■ What the task asks ■
Recast the records between the lines holding "Click the RAWSHOT.AI" and "coord(651,14)", inclusive, as a Markdown table with the columns Row and Record line, skipping any blank lines.
══ Supplied information ══
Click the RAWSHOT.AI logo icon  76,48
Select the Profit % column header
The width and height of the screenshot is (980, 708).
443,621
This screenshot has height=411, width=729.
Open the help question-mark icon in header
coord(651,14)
═══
══ Supplied information ══
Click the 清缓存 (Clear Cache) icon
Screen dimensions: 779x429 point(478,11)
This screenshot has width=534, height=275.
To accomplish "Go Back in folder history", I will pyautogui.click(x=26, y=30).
═══
■ Answer to this problem ■
| Row | Record line |
|---|---|
| 1 | Click the RAWSHOT.AI logo icon  76,48 |
| 2 | Select the Profit % column header |
| 3 | The width and height of the screenshot is (980, 708). |
| 4 | 443,621 |
| 5 | This screenshot has height=411, width=729. |
| 6 | Open the help question-mark icon in header |
| 7 | coord(651,14) |